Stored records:

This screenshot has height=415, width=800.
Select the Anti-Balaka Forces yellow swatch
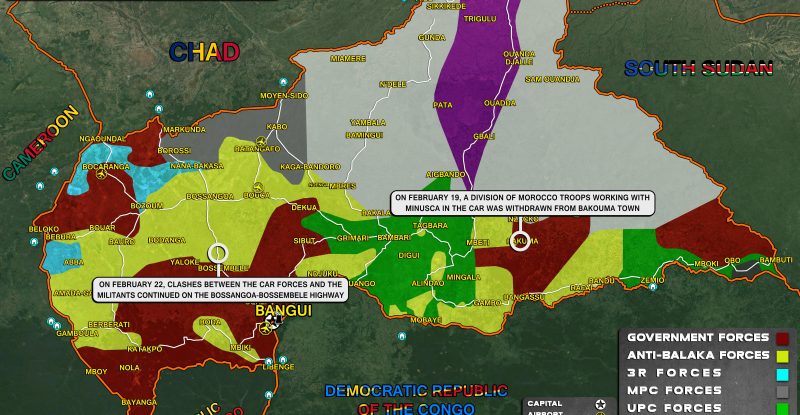(781, 355)
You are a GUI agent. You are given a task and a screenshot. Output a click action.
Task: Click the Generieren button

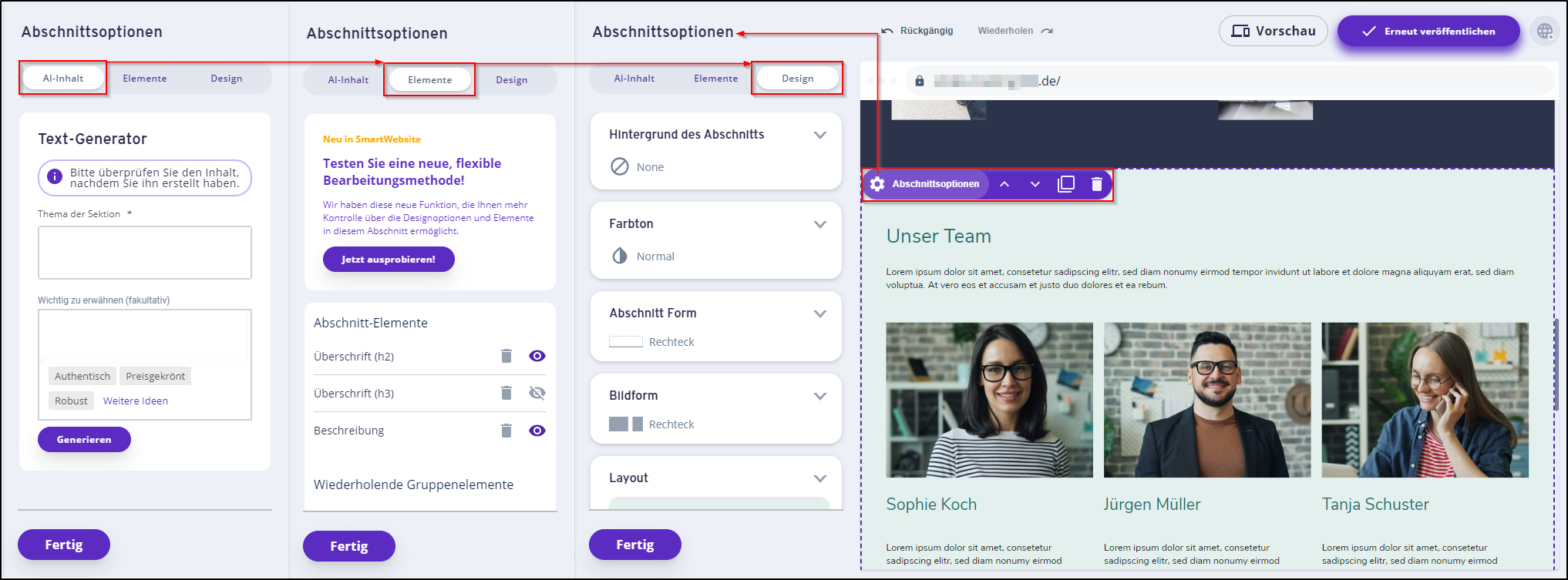tap(84, 440)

**WORK ITEM:** Write out each entry again exactly, and skip the pictures.

**THE ANSWER:**
This screenshot has height=415, width=800.
Select the Anti-Balaka Forces yellow swatch
(781, 355)
You are a GUI agent. You are given a task and a screenshot. Output a click action.
Task: Click the Generieren button

tap(84, 440)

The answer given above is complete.